:: DATA PROVIDED ::
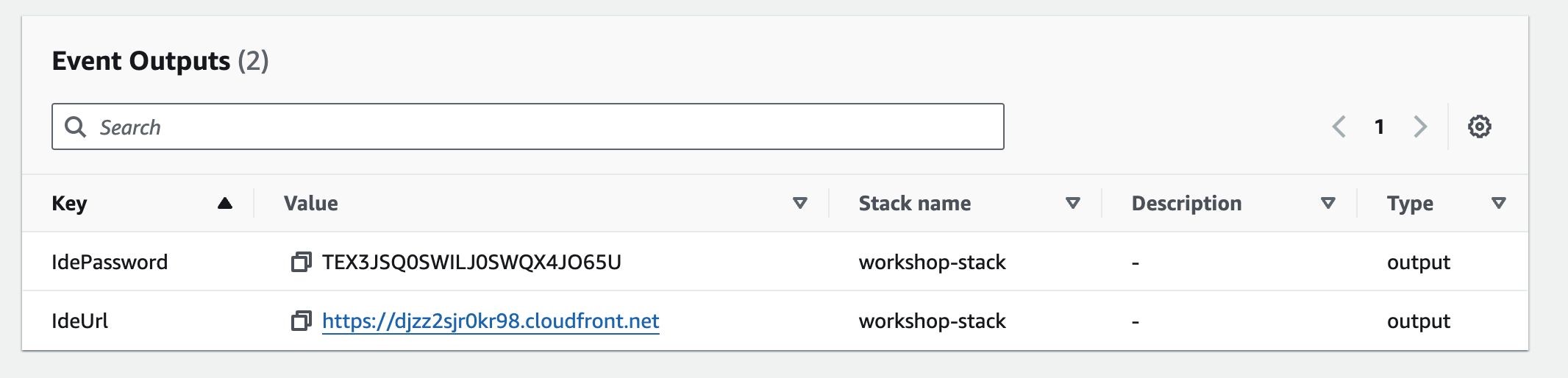Select page number 1
Screen dimensions: 1568x378
[x=1380, y=126]
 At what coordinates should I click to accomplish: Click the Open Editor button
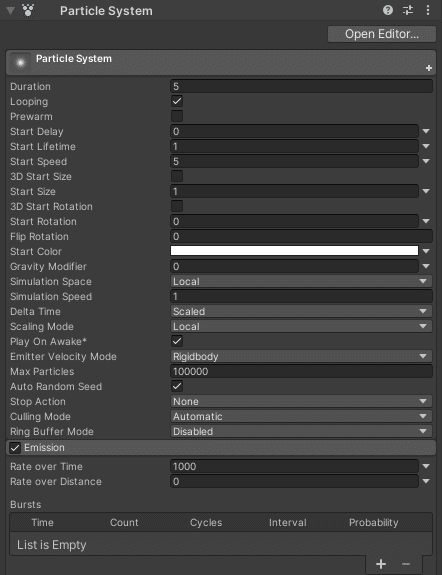382,34
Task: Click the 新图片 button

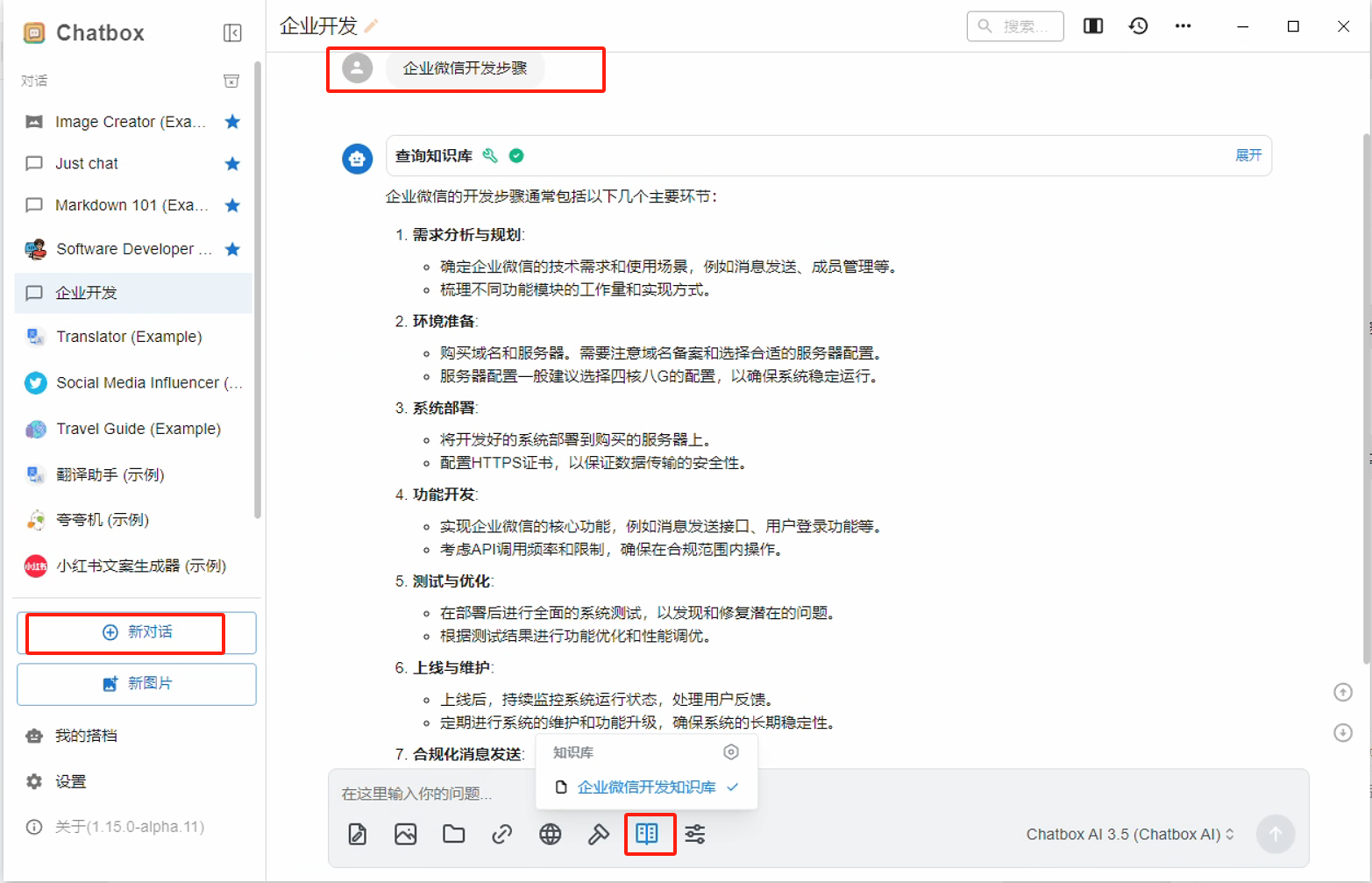Action: click(x=137, y=684)
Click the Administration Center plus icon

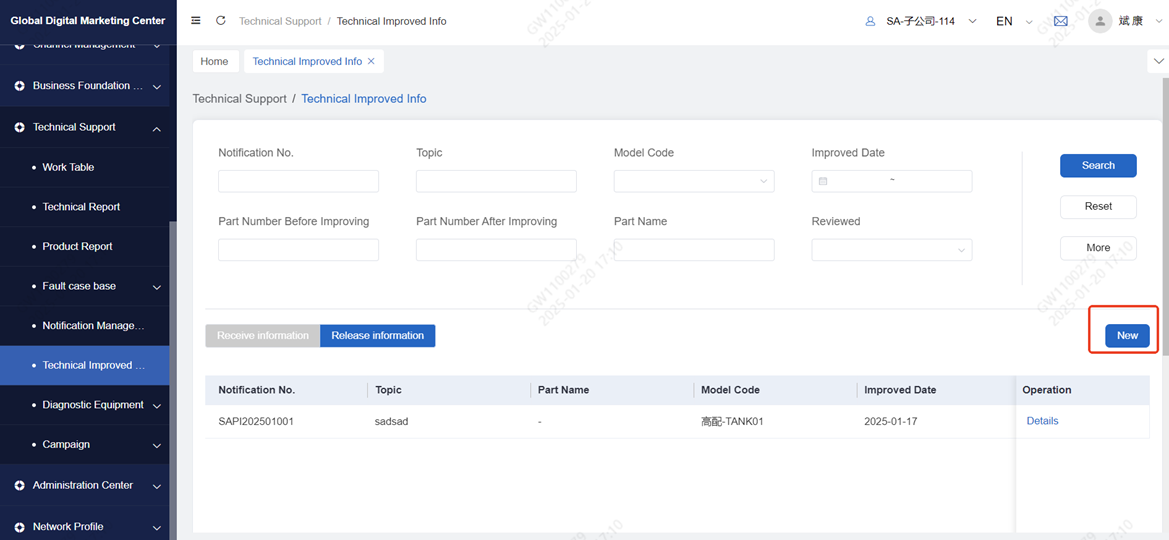point(19,486)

:: PROBLEM ::
Find the line that contains "At what coordinates". Reproduce it and every later line of the records exactly, minus the pictures.

:: ANSWER SECTION ::
 At what coordinates should I click to accomplish: Click the Open Editor button
382,34
Task: Click the 新图片 button

Action: click(x=137, y=684)
Click the Administration Center plus icon

point(19,486)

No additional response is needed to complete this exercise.